Friday, October 20, 2006

Medicine's Water

There is a such thing as Transporter's High. I discovered it unwittingly when we were seriously really busy and I must've done ten transports back-to-back which is actually rare considering there are six of us on day shift. Transporter's High is equivalent to runner's high. The biological mechanism is probably the same: the excercise and the adrenaline rush plus the need to block muscle pain causes the release of endorphins. I got the feeling I could work for two straight shifts. Of course, this feeling didn't last the whole shift, just for maybe like 20 minutes or so.

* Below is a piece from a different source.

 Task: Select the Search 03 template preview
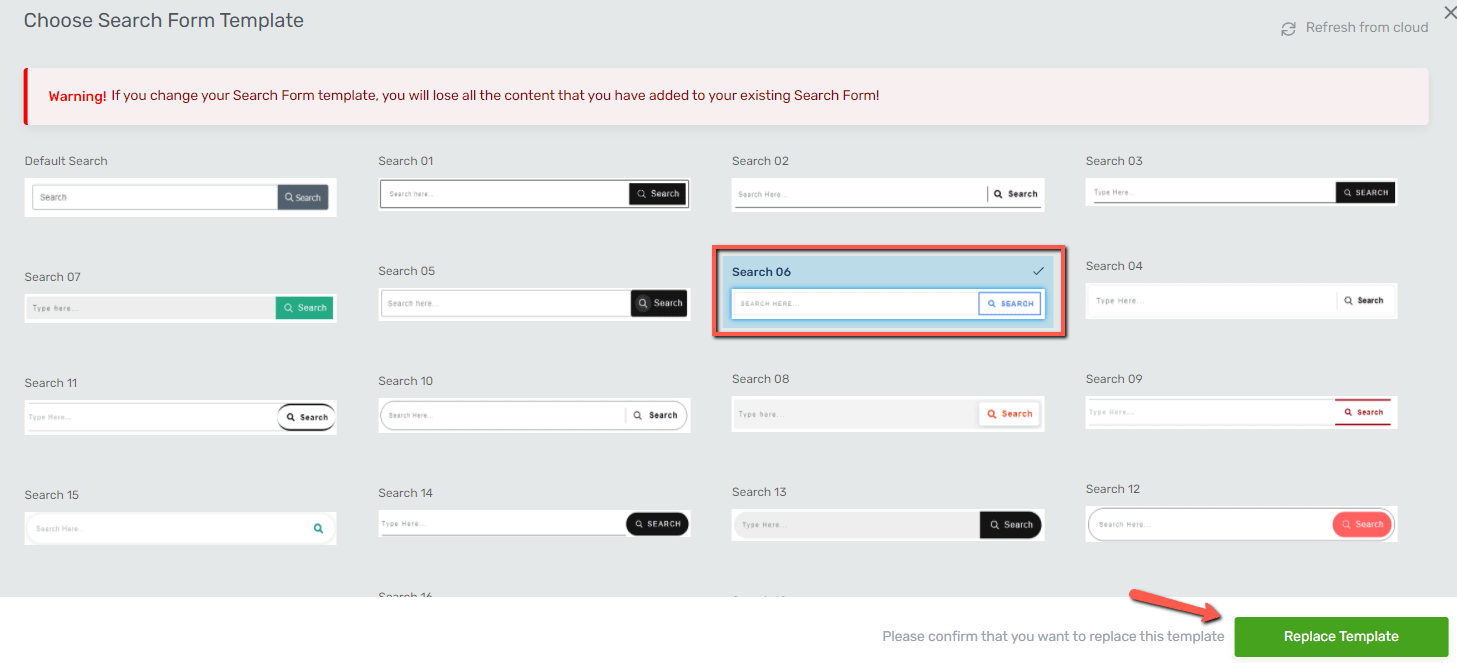(x=1241, y=192)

It also gave me an understanding as to why many doctors and medical students and probably anyone in the medical profession can get sucked into this world of medicine and forget what's 'outside.' Working in a hospital feeds a person. For me, it gives me a reason to get up in the morning. Aside from te paycheck, I get to see patients that have been there a while, help them get better by taking them to procedures, and also, I can be there for a patient when he or she just needs to talk about how their stay at the hospital is going. There are bad days and bad moments too, but the good stuff keeps me going. Hospitals have their own life, their own structure, their own language. Once I began to work inside the one I'm in, I could feel it start to become a part of me and I a part of it. I could get poetic and say something like: The blood that's in it's people is in me and the pains they feel are the pains I feel and the oxygen that's being given to them is the air I breathe - but I'm not that far gone - yet hahahaha!

But what does the hospital give me besides patient interaction and a community? What does it give all medical professionals, but especially doctors and medical students? A higher purpose. Status. Something to watch over, and yes, even someone watching over them (Hospital administrators, regulators, HMO's, etc.) In the hospital, a doctor has nearly the whole staff at her feet: people to run the tests she orders, other doctors to do her sugery she requests, nurses to care for her patients, and even pipsqueak transporters like me that take said patients to their exams and procedures.

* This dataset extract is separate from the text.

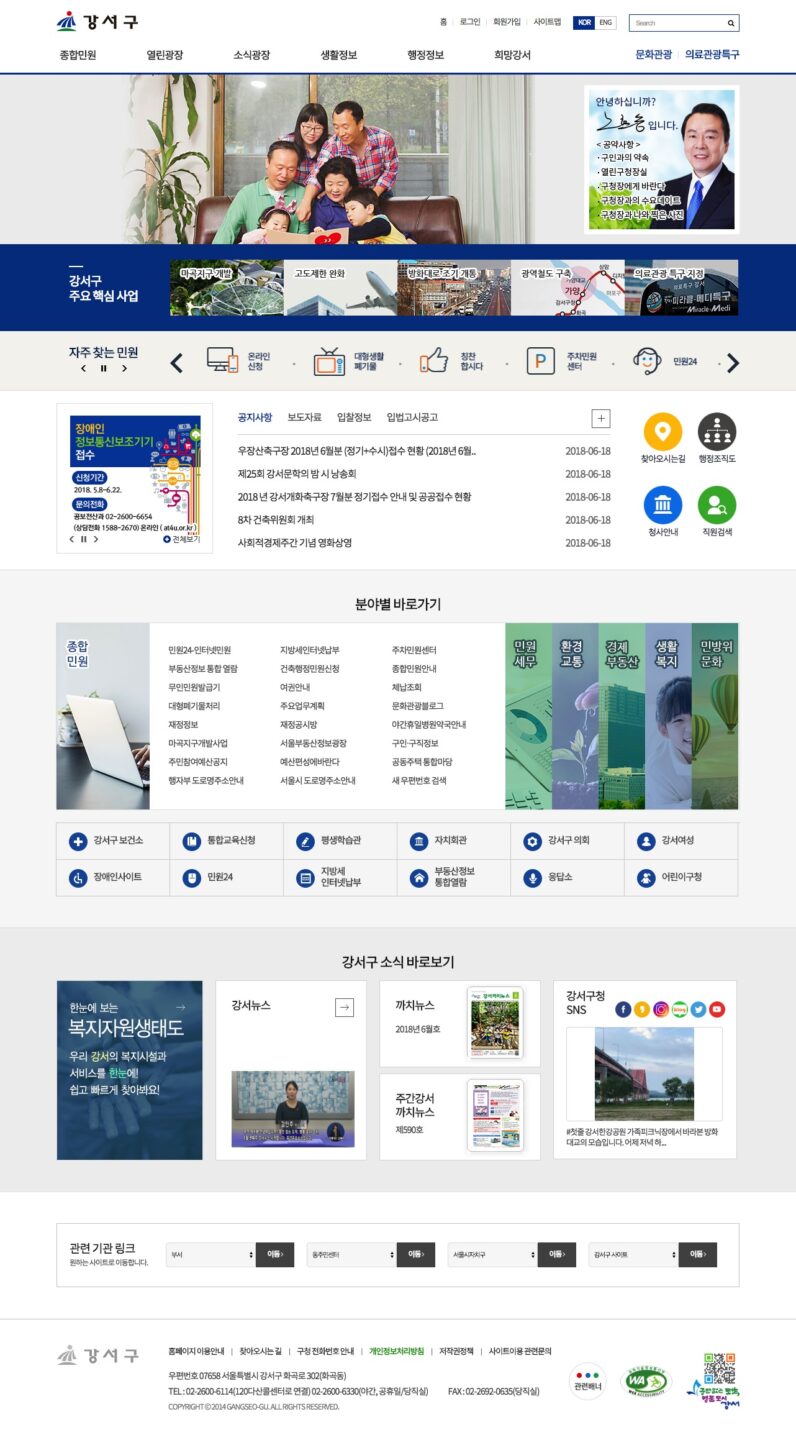Click the 로그인 link in header
This screenshot has height=1440, width=796.
click(470, 22)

A few days ago, I was reading John 4 where Jesus talks about Himself being living water. The medical environment can be the 'water' that sustains people - ok, me if I go to medical school and so on and so forth (God willing), or God Himself can. If I let the medical environment consume me, then I would be satisfied. At least for a while. But if the healthcare system gets so unfunctional, it's more of a hassle for all of us, and if patients aren't improving like I would want them to, then it would be consuming but also draining. If I loose a patient, it would be even harder to deal with. Medicine can let people down. Medicine has let me down before. Therefore,
medicine can't be that life that consumes me. This does not mean that I can't be a doctor. But I have to be something greater. My life has to take on more meaning
beyond the hospital doors.

Enter the Creator of the universe, the Great Physician. Jesus Christ. If it is His Blood that sustains me, His living water that runs through me and fills me primarily, medicine can be an even more joy since I will walk in His steps and emulate His ways - of course all with His help!!! He can fill the gaps that medicine leaves open: The patient that gets worse, He can comfort, the patient that dies He may receive. He is the patience I need to deal with complaining co-workers and patients, snappy nurses, and later on, the patience and humility I must continue to have if He allows me to be a doctor. He is the comfort I need when I am pretty sure a patient I have transported a few times has died, and the comfort I'll need in the future should I have to actually pronounce a patient dead. He is the One whom I give thanks to when I see a patient improve, and the One whom I'll give credit to when a patient may later thank me for helping him or her recover. If medicine is the life physicians and other members of the medical community draw from to sustain themselves, Jesus Christ is that true Water they truly seek.